Work required:
Rewrite everything in the listing from the line containing "Task: Point to the 3.91m x 2.64m dimension" down to its last line, requests included, multiplying every coordinate in the answers by 1.25 and rounding to whole numbers, with halves rounded up. Give only those lines.

Listed records:
____________
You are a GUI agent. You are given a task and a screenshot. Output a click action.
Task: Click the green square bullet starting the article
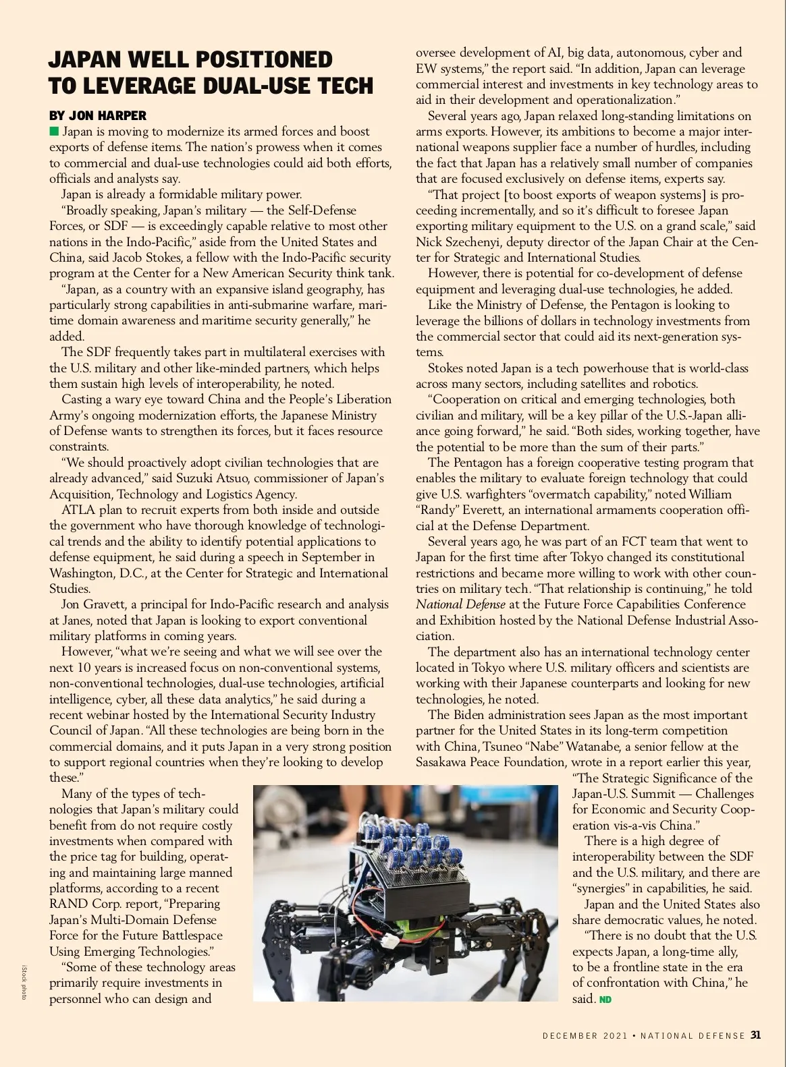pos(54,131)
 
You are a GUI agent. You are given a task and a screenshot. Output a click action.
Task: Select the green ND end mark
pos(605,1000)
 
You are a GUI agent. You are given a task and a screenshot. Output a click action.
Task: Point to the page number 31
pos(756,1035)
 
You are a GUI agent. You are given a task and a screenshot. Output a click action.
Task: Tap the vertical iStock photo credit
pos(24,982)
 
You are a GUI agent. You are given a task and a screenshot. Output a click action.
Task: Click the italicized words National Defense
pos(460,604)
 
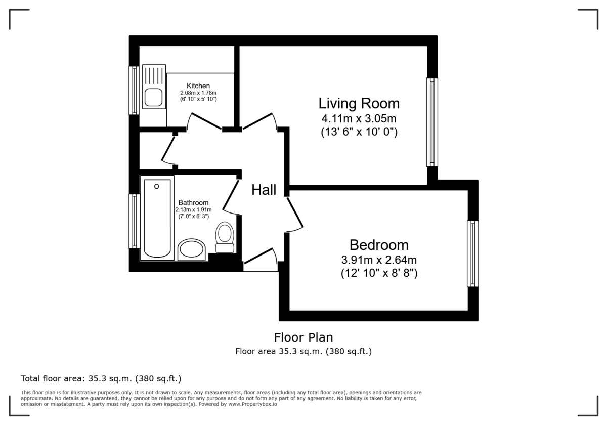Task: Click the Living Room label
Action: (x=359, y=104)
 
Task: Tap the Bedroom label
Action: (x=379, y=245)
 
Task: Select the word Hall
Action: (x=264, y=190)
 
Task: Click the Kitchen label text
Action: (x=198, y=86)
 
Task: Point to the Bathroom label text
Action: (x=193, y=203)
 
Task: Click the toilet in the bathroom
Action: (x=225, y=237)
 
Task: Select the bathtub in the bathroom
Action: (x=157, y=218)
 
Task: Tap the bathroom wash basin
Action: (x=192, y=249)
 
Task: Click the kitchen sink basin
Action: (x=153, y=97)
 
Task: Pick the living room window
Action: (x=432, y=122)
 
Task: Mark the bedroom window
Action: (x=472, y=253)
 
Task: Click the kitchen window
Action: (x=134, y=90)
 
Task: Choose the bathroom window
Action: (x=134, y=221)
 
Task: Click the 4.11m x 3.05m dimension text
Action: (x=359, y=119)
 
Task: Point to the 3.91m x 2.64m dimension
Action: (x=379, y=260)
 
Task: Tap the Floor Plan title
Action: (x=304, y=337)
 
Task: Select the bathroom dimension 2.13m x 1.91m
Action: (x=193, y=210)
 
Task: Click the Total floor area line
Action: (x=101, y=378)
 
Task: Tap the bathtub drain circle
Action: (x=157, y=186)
____________
Correct output:
Task: Point to the 3.91m x 2.64m dimension
Action: (x=474, y=325)
 
Task: Tap the Floor Plan title
Action: (x=380, y=421)
 
Task: Select the bathroom dimension 2.13m x 1.91m
Action: (x=241, y=263)
 
Task: Click the Total floor area line
Action: (x=126, y=473)
 
Task: Tap the bathtub drain circle
Action: (x=196, y=233)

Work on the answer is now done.